You'll have to incorporate fungicides into your program, which is going to raise your yearly pricing for the lawn products. Also, you'll have to aerate your lawn at least once per season (two or three times will be better if you can do that). Incorporating Organic fertilizers during the summertime will increase microorganism activity which will help out as well. This is not an easy disease to deal with at all. Good luck.

JWTurfguy
07-27-2011, 05:19 PM
Sounds like powdery mildew and a patch disease, partially encouraged by your recent fertilization and definitely helped by watering at 3am. Can you start a couple hours later to minimize the amount of time the turf is wet at night? Also, is there too much shade, or not enough airflow, in the areas where you're getting fungus? Kentucky Bluegrass is great, but not in shade. Might need to do some tree pruning? Again, it's hard to diagnose a fungus without pics.

NJgunner
08-01-2011, 08:57 PM
Guys thanks for the input....the lawn was absolutely perfect until around 4th of july...temps in NJ were constantly humid the entire month with only raining once or twice....I water starting @ 3am because it starts getting light at 5:30....I have used eagle 20ew a few times, my local lesco dealer has said the disease is Athracnose. I have reduced watering as much as I can....


http://i54.tinypic.com/2pqj2pu.jpg

NJgunner
08-02-2011, 01:10 PM
anyone?anyone?

greendoctor
08-02-2011, 01:35 PM
You are looking at applying Eagle, then 3336, then Heritage or Insignia on a 14 day rotation. Do not stop watering. You need to supply 1" plus of water per week. If it is humid, then the idea of not watering when the sun is out is malarkey. It is too humid for the water to evaporate. You might also be looking at a short irrigation cycle during the day to try to keep the grass cool. I know I am in a different region, but in the 1990's something similar happened to all of the bermuda lawns here. Similar weather conditions, hot and humid, but no rain. Back then, the toxic contact fungicides were allowed on residential lawns, so I was alternating between Daconil+3336, Fore+Bayleton and Chipco 26019.

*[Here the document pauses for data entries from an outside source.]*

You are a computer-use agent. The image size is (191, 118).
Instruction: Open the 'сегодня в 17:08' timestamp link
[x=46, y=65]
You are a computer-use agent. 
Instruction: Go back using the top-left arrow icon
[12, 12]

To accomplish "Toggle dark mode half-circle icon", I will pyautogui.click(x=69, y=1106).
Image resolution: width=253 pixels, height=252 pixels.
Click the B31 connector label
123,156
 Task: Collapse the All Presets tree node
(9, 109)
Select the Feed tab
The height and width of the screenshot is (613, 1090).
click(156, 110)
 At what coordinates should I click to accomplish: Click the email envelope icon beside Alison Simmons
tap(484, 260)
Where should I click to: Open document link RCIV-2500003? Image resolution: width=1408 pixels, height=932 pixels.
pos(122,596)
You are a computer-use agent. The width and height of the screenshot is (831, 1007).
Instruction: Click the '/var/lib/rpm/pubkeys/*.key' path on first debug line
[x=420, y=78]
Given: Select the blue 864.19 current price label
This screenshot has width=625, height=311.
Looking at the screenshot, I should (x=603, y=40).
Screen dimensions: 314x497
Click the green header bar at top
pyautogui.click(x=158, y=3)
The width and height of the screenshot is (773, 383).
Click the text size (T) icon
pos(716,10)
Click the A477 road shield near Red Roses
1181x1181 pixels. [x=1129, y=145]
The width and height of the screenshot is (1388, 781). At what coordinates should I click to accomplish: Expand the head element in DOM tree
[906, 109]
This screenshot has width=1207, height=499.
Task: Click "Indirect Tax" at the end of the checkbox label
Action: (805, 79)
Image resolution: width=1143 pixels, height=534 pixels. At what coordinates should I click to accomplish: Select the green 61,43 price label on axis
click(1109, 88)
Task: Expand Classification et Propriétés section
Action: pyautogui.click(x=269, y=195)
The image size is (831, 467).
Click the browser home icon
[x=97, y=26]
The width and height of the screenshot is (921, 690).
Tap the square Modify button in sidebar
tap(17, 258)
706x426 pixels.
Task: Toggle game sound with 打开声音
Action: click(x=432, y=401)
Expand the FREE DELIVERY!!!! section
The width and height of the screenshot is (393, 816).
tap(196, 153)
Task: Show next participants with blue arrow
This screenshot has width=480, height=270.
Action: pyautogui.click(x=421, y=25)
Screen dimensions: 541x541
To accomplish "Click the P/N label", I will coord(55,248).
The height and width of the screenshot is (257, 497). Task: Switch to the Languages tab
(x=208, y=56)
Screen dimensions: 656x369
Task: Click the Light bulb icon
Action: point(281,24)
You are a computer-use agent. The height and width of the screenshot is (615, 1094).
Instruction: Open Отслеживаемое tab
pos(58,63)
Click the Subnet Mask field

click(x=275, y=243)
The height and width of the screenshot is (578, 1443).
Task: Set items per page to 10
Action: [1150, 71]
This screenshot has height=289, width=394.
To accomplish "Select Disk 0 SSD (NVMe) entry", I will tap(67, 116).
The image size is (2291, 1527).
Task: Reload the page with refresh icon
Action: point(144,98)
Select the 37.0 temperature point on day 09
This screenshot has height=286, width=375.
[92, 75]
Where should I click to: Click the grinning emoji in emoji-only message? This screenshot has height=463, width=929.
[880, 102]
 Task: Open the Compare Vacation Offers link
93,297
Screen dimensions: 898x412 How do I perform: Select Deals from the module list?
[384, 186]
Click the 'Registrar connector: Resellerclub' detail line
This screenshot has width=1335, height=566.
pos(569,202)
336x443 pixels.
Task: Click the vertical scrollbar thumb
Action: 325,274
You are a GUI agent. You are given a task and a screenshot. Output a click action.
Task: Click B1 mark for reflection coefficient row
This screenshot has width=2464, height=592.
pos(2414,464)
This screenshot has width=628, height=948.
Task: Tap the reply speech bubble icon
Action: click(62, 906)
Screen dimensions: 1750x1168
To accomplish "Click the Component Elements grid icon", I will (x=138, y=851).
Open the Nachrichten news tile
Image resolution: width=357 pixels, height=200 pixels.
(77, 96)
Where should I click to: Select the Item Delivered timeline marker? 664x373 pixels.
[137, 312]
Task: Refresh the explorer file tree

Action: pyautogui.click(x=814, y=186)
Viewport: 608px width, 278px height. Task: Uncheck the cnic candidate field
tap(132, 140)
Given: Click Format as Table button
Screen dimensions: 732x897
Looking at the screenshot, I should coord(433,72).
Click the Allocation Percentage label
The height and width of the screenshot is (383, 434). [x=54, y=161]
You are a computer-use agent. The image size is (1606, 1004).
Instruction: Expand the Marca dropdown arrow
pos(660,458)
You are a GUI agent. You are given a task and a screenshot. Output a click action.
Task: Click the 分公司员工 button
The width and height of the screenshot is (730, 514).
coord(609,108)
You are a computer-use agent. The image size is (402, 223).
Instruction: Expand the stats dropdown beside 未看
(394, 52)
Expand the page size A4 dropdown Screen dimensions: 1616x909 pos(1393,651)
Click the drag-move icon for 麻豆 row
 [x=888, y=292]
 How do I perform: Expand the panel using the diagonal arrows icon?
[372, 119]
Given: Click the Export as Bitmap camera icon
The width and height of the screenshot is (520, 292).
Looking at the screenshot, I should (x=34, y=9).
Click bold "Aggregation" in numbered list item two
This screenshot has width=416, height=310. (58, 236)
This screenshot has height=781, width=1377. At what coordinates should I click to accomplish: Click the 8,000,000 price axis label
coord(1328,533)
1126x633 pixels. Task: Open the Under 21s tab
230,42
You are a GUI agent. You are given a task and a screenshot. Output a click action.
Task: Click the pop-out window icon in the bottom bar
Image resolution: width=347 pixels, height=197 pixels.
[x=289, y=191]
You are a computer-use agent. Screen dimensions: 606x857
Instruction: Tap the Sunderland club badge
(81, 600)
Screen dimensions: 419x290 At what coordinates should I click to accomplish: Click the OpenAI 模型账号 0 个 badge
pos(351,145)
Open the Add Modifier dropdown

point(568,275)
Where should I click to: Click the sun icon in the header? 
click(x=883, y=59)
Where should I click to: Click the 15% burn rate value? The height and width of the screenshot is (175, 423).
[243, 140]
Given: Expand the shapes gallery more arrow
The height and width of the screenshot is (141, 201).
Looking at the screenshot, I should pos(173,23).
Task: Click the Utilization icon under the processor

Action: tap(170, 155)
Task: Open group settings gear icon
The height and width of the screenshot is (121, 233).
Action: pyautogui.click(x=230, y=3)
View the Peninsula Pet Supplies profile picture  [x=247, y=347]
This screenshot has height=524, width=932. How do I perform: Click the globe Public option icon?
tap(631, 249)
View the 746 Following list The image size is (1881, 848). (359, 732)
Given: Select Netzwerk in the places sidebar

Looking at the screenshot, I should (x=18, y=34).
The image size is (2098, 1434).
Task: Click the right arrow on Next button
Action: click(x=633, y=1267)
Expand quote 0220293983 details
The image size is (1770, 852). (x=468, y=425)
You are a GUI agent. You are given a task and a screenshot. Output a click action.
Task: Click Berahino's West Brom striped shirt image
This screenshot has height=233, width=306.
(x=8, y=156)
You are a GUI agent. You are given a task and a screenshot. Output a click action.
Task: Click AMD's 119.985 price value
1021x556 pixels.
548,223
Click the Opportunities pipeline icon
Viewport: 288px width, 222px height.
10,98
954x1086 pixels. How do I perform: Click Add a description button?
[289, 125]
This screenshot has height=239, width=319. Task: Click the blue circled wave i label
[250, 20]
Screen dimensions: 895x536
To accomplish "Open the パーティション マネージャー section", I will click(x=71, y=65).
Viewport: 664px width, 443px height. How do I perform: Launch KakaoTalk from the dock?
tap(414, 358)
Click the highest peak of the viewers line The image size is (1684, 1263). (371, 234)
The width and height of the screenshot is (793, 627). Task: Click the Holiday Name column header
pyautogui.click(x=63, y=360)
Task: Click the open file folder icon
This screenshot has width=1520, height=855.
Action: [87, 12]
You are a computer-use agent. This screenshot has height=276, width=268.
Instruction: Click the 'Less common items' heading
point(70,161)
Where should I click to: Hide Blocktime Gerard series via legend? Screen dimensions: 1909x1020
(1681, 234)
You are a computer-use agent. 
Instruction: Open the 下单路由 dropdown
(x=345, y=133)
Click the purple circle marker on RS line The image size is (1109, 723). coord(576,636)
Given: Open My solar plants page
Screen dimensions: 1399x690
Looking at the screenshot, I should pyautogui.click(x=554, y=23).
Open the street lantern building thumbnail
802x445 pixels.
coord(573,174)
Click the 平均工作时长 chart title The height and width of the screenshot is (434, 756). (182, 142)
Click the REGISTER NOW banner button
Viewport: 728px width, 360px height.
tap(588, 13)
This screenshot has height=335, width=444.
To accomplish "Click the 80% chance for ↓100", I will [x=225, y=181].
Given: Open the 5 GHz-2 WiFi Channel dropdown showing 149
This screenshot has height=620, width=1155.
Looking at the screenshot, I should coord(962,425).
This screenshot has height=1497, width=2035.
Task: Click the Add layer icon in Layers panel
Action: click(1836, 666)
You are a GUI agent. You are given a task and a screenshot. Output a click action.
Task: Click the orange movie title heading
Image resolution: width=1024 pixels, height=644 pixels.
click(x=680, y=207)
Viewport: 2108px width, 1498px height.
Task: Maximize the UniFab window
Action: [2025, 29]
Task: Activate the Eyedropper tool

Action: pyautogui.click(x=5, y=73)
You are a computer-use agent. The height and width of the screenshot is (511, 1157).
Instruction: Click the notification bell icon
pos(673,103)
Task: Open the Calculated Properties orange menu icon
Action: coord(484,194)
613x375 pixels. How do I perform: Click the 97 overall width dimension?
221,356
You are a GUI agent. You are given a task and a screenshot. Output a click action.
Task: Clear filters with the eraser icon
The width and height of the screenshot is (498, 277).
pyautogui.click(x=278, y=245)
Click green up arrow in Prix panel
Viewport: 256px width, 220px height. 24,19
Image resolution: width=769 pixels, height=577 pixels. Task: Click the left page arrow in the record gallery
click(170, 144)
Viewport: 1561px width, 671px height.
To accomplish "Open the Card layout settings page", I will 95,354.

Another thing to consider is a high potassium, high micronutrient, moderate nitrogen fertilization program. When a lawn has suspected necrotic ring spot or Take All Patch, I do not want any urea nitrogen on the grass. It is to be ammonium sulfate.

RigglePLC
08-02-2011, 03:28 PM
Gunner,
perhaps you actually have mostly perennial ryegrass. It looks the same as Kentucky bluegrass, but if a mixture was planted, it may predominate after a few years.
In that case I would suspect brown patch fungal disease, (considering the hot humid conditions.).
http://www.extension.purdue.edu/extmedia/BP/BP-106-W.pdf

Keep the fungicide coming. Heritage is better for brown patch. See U of Maryland data.